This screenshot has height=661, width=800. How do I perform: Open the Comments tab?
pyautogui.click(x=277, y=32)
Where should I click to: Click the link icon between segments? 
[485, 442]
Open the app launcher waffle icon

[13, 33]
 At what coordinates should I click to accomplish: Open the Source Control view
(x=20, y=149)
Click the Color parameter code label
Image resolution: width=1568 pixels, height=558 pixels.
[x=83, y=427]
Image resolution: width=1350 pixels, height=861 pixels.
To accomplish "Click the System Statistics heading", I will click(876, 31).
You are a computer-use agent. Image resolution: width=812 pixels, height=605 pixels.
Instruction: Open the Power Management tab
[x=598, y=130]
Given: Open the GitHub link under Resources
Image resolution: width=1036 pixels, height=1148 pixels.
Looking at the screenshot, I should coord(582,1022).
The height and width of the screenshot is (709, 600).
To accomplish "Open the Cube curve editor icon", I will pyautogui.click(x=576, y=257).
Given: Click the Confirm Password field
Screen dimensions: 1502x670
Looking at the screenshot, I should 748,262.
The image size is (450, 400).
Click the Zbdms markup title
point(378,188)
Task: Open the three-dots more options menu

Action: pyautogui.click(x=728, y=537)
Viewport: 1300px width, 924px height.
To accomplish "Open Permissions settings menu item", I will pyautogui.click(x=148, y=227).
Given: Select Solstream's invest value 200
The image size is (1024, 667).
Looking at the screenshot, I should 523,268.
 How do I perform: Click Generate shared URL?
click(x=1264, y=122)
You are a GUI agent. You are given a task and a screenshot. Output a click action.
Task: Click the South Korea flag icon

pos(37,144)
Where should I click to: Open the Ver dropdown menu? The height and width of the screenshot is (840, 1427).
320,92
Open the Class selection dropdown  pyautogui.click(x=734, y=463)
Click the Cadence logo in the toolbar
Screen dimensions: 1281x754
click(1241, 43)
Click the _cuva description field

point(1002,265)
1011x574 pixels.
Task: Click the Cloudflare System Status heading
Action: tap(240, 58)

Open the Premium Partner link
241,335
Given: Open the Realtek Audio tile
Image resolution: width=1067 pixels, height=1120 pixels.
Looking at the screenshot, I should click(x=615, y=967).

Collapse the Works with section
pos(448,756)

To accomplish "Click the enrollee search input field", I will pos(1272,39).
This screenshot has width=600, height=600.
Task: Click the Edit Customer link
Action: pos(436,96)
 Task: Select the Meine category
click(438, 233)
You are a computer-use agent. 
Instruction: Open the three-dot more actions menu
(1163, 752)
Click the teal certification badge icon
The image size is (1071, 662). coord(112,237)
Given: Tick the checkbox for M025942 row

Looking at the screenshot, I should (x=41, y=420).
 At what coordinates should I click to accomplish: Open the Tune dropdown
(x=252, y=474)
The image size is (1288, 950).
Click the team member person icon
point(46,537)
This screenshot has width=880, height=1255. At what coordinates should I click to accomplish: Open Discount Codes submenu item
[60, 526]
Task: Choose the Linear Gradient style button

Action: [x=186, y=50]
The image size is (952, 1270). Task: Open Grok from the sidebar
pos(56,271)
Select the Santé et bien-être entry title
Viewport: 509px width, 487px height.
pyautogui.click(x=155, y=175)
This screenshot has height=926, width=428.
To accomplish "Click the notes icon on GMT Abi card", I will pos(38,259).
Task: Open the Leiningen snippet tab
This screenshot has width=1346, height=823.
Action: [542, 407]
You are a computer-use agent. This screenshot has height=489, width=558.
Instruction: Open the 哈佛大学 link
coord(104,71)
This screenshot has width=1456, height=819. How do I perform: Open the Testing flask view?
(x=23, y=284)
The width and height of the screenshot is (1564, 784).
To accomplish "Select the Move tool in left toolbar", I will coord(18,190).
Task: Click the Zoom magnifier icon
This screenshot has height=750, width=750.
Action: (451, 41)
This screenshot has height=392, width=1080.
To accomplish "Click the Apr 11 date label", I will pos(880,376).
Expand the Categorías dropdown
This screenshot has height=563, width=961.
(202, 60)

> Work to be completed
Find each line above that contains the string "dropdown" and copy those lines out in full.

> Exercise response
Where should I click to: Open the Ver dropdown menu? The height and width of the screenshot is (840, 1427).
Open the Class selection dropdown  pyautogui.click(x=734, y=463)
 At what coordinates should I click to accomplish: Open the Tune dropdown
Expand the Categorías dropdown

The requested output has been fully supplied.